Equivalent of zarr's get_coordinate_selection?

Hi,
I have a (geospatial) dataset which is a 2D dense array 21,600 x 43,200 with float values. From this set I would like to read a set of ~100,000 coordinate pairs (corresponding to locations) and get back an array of 100,000 floats. Performance is important in this use-case.

I have been using zarr and the get_coordinate_selection function for the same task and this works pretty well - and specifically it seems to treat the request as a ‘batch’ to ensure that the chunks needed are decompressed only once. However I would like to compare the performance to TileDB and also I am interested in database (especially Trino) integration. I was looking at multi_index, but this seems to take a cross_product of ranges which is a bit different.

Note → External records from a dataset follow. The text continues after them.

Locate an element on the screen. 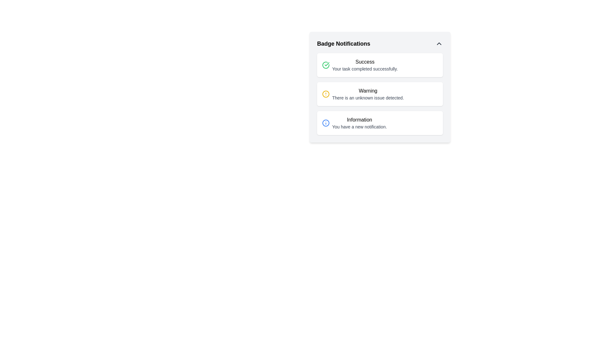 Image resolution: width=604 pixels, height=340 pixels. the warning message displayed in the main textual content of the second notification card, which is located between the 'Success' and 'Information' cards is located at coordinates (368, 94).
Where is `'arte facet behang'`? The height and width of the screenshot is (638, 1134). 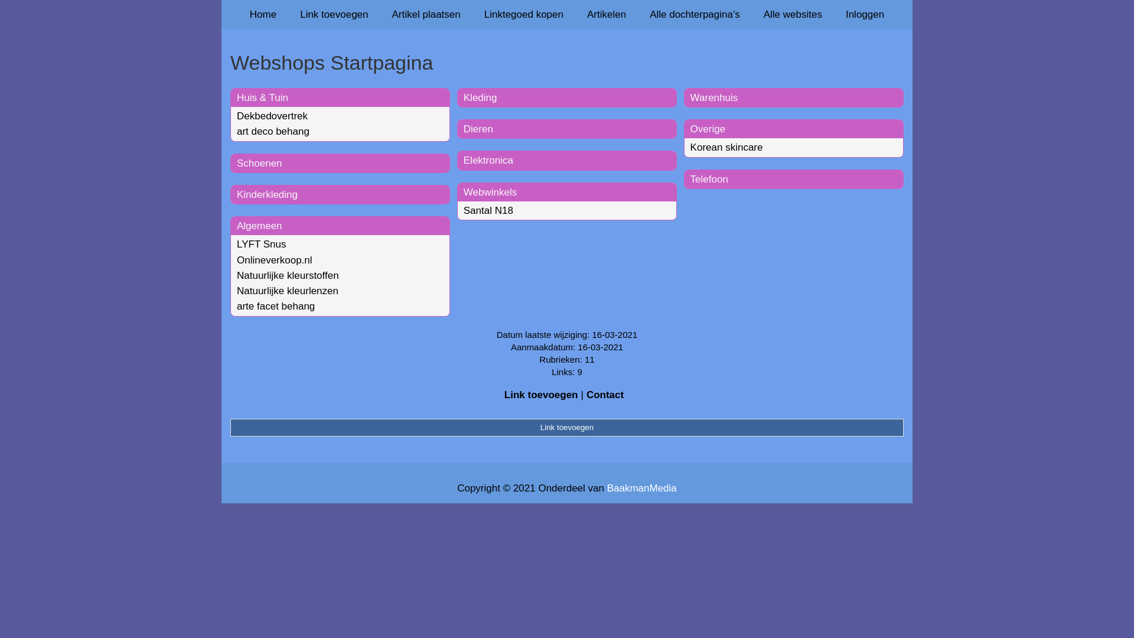
'arte facet behang' is located at coordinates (275, 305).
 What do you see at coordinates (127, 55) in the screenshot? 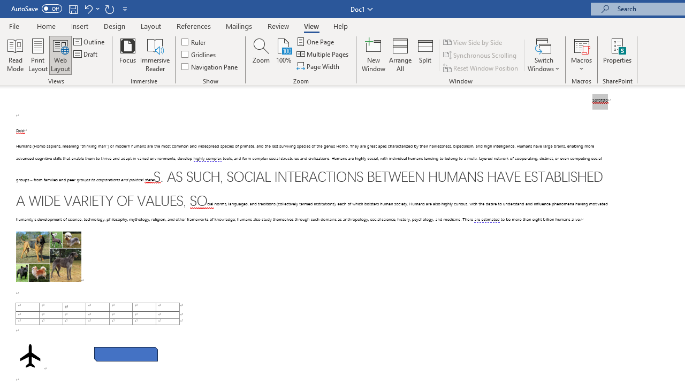
I see `'Focus'` at bounding box center [127, 55].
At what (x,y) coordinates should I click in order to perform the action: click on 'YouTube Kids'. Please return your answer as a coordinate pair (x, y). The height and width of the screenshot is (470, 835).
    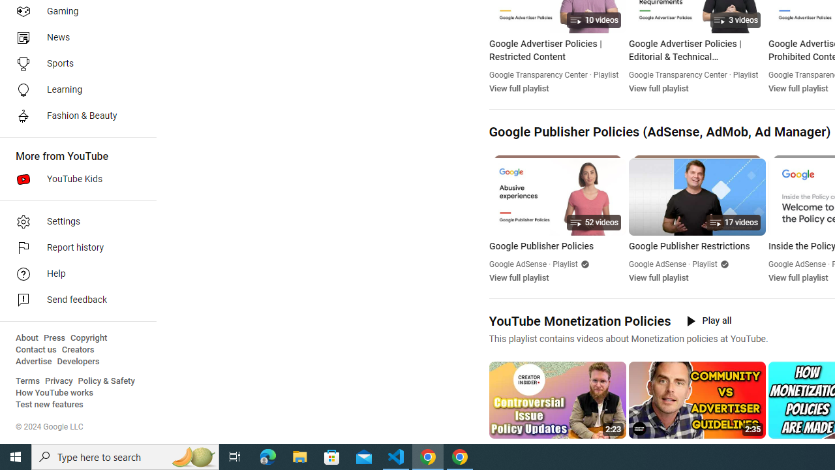
    Looking at the image, I should click on (73, 179).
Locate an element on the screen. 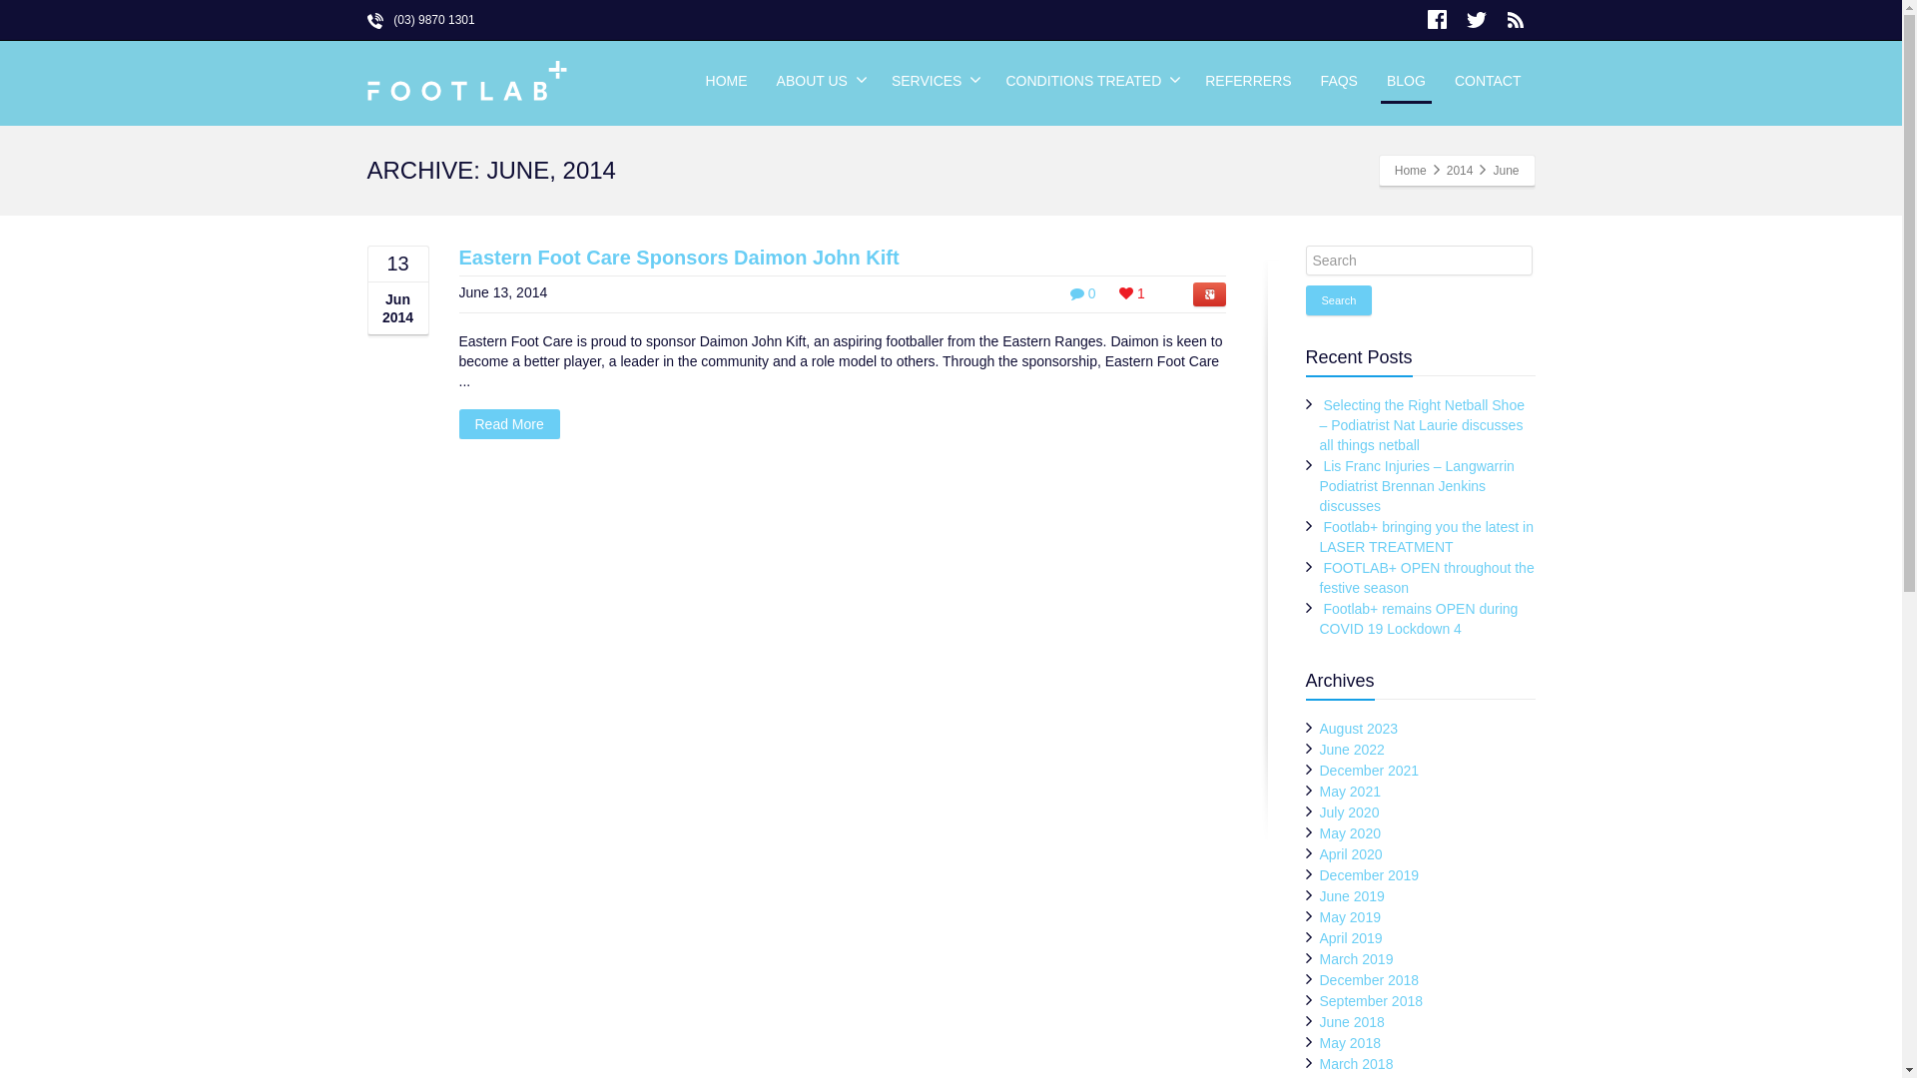 The image size is (1917, 1078). 'August 2023' is located at coordinates (1319, 728).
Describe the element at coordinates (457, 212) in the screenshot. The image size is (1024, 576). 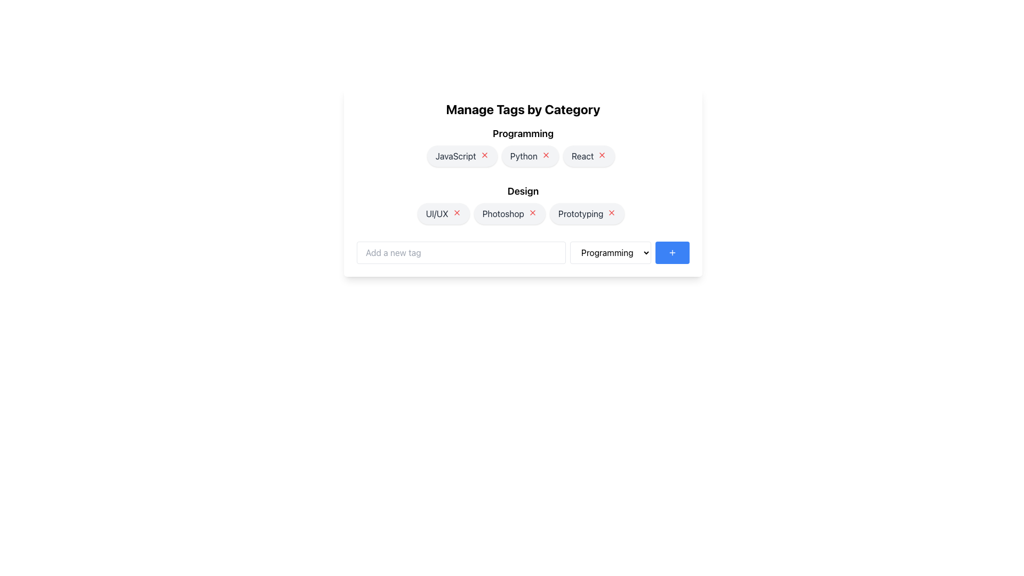
I see `the small red 'X' button next to the 'UI/UX' tag in the 'Design' section` at that location.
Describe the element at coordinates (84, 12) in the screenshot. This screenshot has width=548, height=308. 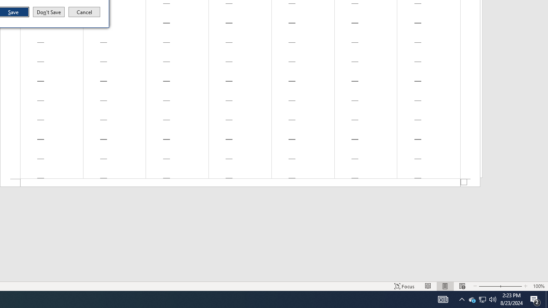
I see `'Cancel'` at that location.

How best to achieve this? I am using Python API but C#/C++ also fine. I have an uneasy feeling that I am just missing something in the documentation, in which case apologies in advance! :slight_smile:

Thanks!

Hi @joe-m,

Apologies for the delayed response. Point queries are not currently supported – only cross-product of ranges (as you observed). However, note that ranges do not need to be slices. For example:

a.multi_index[[1],[3,4]]

in Python corresponds to:

query.add_range(0,1,1)
query.add_range(1,3,3)
query.add_range(1,4,4)

in the C++ or C# API.

@stavros indicated to me that we will bump this up in the backlog for implementation (the plan is to support arbitrary subarray slices, not only point queries).

Best,
Isaiah

Hi Isaiah,

Thanks for the reply. Support for arbitrary subarray slices sounds even better and I think will be important for our use case: good to hear that is being bumped up.

Thanks,
Joe